October 27, 2020
By Rahul Iyer
Types of equity refer to the different categories of shares or ownership available in a company. Large companies will offer different levels of equity. This is done to appeal to people of different income levels. Some of the most common forms of equity are common stock, preferred shares, contributed surplus, retained earnings, and treasury stock. In this article, we will discuss each.
The ownership that an investor holds in a corporation is referred to as equity. After corporations clear their financial obligations or debts, the income is then divided into shares.
The value of a share or equity is based on a number of factors. The earning potential of the business is critical to determining the value of its equity.
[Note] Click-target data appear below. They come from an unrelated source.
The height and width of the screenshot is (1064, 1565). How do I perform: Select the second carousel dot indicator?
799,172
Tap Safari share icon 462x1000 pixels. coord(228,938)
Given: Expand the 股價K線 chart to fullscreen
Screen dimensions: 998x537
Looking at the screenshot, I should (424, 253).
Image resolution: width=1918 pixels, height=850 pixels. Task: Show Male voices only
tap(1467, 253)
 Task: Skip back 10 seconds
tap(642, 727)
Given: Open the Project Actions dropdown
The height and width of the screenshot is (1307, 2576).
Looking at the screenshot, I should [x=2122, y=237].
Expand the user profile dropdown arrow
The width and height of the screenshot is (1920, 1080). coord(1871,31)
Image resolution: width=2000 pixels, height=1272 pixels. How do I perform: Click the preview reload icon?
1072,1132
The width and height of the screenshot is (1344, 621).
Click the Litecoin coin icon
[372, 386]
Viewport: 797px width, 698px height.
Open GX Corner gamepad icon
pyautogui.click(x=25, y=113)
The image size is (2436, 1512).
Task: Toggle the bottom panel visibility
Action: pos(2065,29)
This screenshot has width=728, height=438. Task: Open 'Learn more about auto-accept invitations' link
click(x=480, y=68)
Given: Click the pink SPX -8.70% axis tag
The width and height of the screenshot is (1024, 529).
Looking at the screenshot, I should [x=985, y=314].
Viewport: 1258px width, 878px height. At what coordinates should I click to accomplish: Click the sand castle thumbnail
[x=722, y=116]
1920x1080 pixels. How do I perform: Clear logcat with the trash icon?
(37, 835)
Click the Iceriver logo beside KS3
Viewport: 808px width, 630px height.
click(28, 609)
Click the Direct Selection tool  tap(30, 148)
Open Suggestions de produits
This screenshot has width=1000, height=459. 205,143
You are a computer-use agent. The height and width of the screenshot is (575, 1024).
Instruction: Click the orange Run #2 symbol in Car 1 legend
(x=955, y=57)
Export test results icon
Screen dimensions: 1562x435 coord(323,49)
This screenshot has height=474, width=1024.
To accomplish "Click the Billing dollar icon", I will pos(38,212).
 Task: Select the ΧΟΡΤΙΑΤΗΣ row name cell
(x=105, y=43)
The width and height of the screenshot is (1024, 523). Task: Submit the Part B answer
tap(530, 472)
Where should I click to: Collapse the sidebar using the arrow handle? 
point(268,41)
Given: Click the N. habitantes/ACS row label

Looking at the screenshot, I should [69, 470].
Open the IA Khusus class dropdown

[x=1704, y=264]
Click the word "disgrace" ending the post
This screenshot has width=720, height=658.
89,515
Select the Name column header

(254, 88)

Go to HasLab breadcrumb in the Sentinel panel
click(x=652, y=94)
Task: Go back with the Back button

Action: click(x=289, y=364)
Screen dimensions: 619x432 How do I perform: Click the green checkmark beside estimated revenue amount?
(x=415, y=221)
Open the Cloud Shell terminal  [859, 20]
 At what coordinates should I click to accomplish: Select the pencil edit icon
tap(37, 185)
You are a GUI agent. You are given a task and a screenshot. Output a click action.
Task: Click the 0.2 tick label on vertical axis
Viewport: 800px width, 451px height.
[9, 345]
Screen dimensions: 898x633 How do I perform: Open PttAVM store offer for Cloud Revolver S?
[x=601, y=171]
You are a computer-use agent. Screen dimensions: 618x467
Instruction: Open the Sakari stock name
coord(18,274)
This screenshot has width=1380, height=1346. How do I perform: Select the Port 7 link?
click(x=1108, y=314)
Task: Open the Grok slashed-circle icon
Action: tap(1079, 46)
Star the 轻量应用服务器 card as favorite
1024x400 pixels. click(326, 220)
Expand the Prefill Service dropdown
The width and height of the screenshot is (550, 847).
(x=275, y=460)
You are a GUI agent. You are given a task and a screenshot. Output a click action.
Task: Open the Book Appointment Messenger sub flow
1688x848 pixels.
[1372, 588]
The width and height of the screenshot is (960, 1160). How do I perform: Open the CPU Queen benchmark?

Here are some of the factors considered when determining a company’s earning potential:
The economic conditions in which the corporation operates
National and international economic climate
The corporations forecasted earnings
The projected growth of the corporation
Where the entity is in terms of development
Let us discuss some of the common forms of equity.
This is also referred to as common shares. This represents ownership of a corporation. Common stockholders are given the right to vote and an obligation to certain assets of the company. The value of common shares is determined by multiplying the par value of the stock by the total number of outstanding shares. Company earnings are distributed to common shareholders through capital gains and dividends.
These are shares offered to investors by entities with established dividends and common stocks. If a company falls into financial challenges, preferred stock dividends are typically issued before common shares. Many companies give the holders of preferred stock added benefits to entice investors.
When investors pay more than the par value of a given share, this is called a contributed surplus. Another name for this is additional paid-in capital. This amount fluctuates based on the company’s performance.
Company Earnings that are not paid out to their various stakeholders in the form of dividends are referred to as retained earnings. In other words, retained earnings refer to money that a corporation keeps after they would have fulfilled all financial obligations. This money is either reinvested or saved for future use.
When a company buys back equity from common stockholders this is referred to as treasury shares. The value of these shares is noted in an account called treasury stock.
There are other forms of equity such as private equity, home equity, brand equity, and others.